How are you finding the 540, I am just about to try and set it up on a small gantry mill from widgetmaster (one of the last I think) just finishing the micro switches off what a pig that was as it is very small.

Is there anything to look out for ?

thanks 

Peter


----------



## warranator (Oct 15, 2011)

Peter

The G540 has been perfect and straight forward, nothing really to look out for and if you do have any hassles there is so much support available. I found mine was getting warm when I was doing carvings with 100 000 plus lines so I bought the after market fan kit and now it is sweet.

Warren


----------



## lensman57 (Oct 15, 2011)

Hi Warren,

I had sourced these GECKO 540 drives here in the UK but the price for me was prohibitive, it is £296.00 plus shipping (approx $500.00) and then I needed the power supply. The whole Chinese TB6560 cost me just over £63.00 including the power supply so I thought it was worth taking a chance, some people have managed to get them working OK. Anyhow if this thing doesn't work out in practice there is always the Gecko or some other option. 

Regards,

A.G


----------



## warranator (Oct 19, 2011)

Hi AG

The Gecko dealers in the UK must be making a killing. The Driver and PS can be bought direct from the US for about US$250 plus shipping but I do see your point about the TB6560 with that kind of price.
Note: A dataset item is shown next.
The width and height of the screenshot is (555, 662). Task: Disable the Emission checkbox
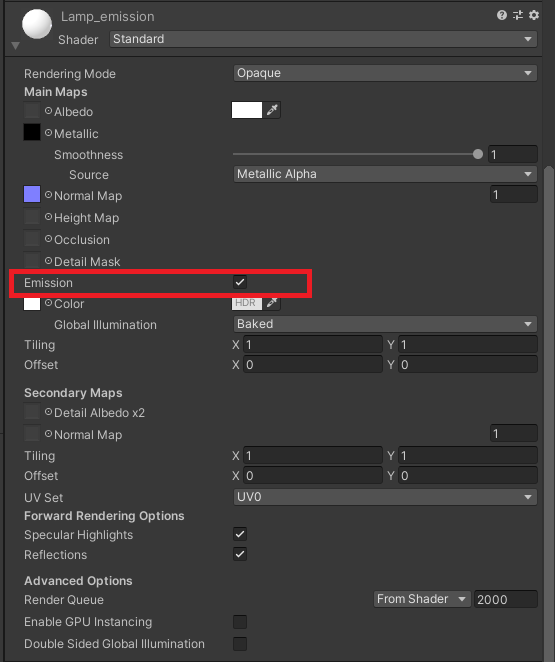(x=240, y=282)
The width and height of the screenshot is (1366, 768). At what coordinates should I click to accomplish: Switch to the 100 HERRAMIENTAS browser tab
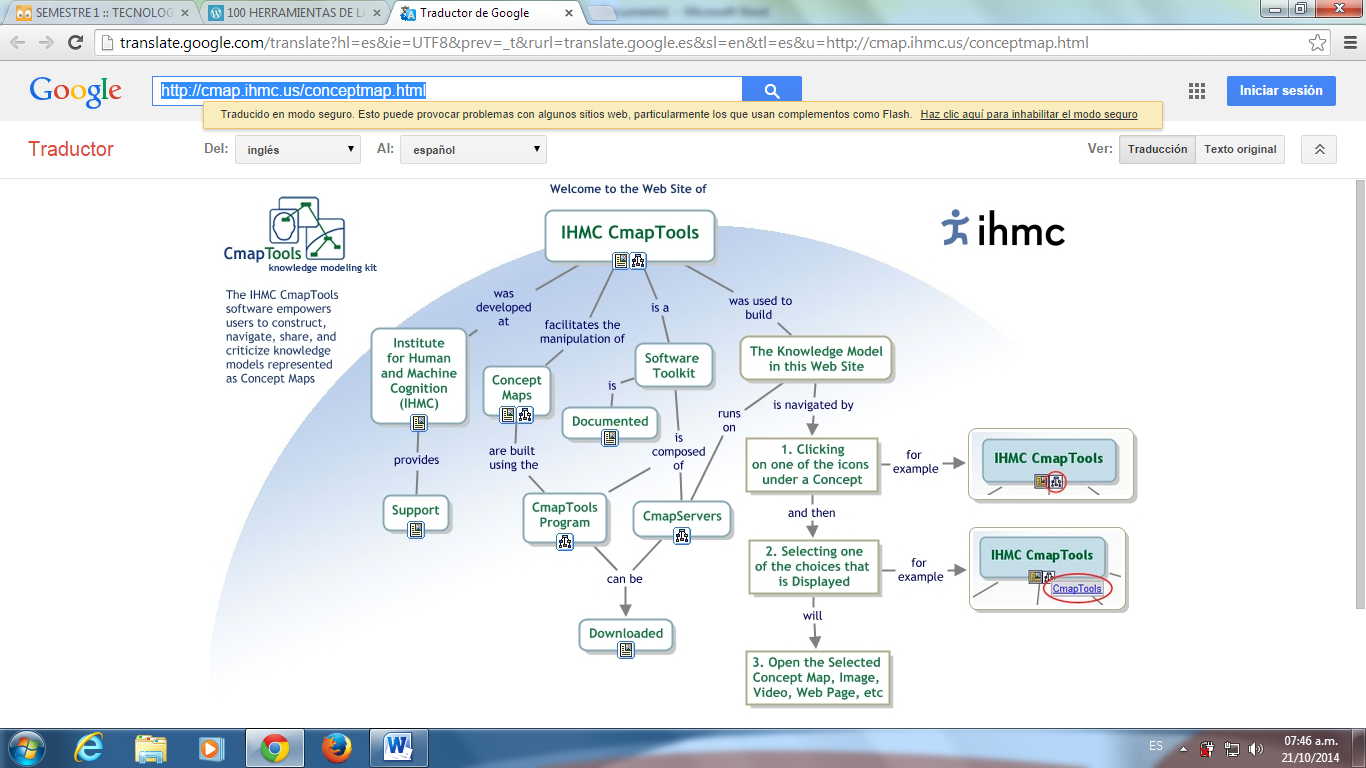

I did get mine to work but it was time consuming and frustrating and then after all that the motors made this horrendous screech when running and when idle which I was told is normal. 
Have you got it to work yet? I still have all my documentation and settings if you need them.

Cheers


----------



## salzburg (Oct 20, 2011)

You need to buy the TB6560 from ebay seller carolbrent. He is an american and sends you a dvd showing the test results of the board he
 is sending you and it only costs you $ 10.00 dollars more than a chinese dealer would charge you. Included in the dvd is the setup of the board
 and the setup with mach3. My board works great.


----------



## Herbiev (Oct 20, 2011)

Hi all. I just ordered a TB6560 from a dealer in Hong Kong. It set me back $51.00 including postage. Im really looking forward to receiving it and hope i dont get one of the duds. Nothing worse than messing about with warranties. So far it sounds like most boards are ok with just a few duds floating around. Thanks to everyone that posted info on the technical aspects and i will let everyone know how it goes


----------



## Tin Falcon (Oct 20, 2011)

As many of you know I went the Geckco 540 route. but I did consider xloteck etc.I can see the appeal of less than $50 for a board compared to $300 or more for the G540. especially for the Europe,UK and Ausie folks although Holman Designs out of Australia is a Gecko dealer and IIRC the prices are competitive He even had a sale when he first offered the line. 
An from what I have heard the cheap boards do work but do not push them to the limits. this is a hobby for fun and the funds for fun are sometimes limited. I am looking forward to successful reports. 
Tin


----------



## warranator (Oct 20, 2011)

I imported mine from the US about 8 months ago and paid AU$240 all up with postage.


----------



## lensman57 (Oct 21, 2011)

Hi to all,

I rigged up the board with three 1.8 NM-2.1A steppers ( bipolar series) and the parallel port to Mach3. Using the wizard for a circular cut I gave the board a try and it seems to be working and following the commands from Mach3, the motors are not however connected to my X1 yet as I have not bored the flanges for the bearings . So as of yet I still don't know how they will perform in the real world. 
Will keep you all informed.
As for the settings and the config files any help is greatly appreciated.
By the way I just got a quote for a Sherline 5400 cnc ready mill without any tooling or accessories from the agents guess what its £970.00 plus shipping this is nearly $1500.00, I guess the X1 will be with me for a long while yet.

Regards,

A.G


----------



## tractionengine42 (Oct 22, 2011)

Hi
I converted my sherline, after a long and frustrating journey, the Gecko 540 with a PMDX PCI card was the answer to my problems, this works perfect.
I live in the UK but work in Singapore several months of the year so have a workshop in both locations. The G540 was 350 SGD about 175GBP. UK price is stupid.

My Journey
At first I bought a 4 axis 'sherline' drive control from hongkong via ebay. One drive did not work (after weeks of hassle they sent me a replacement but it was a servo motor driver instead of a stepper motor driver). I used the 3 working drivers and blow 2 computers each after about 10 mins running with mach3. So I have put this to one side for now. I will change the BOB for a cnc4U later as I am sure the one supplied, which has very few components on it, is junk and is the problem.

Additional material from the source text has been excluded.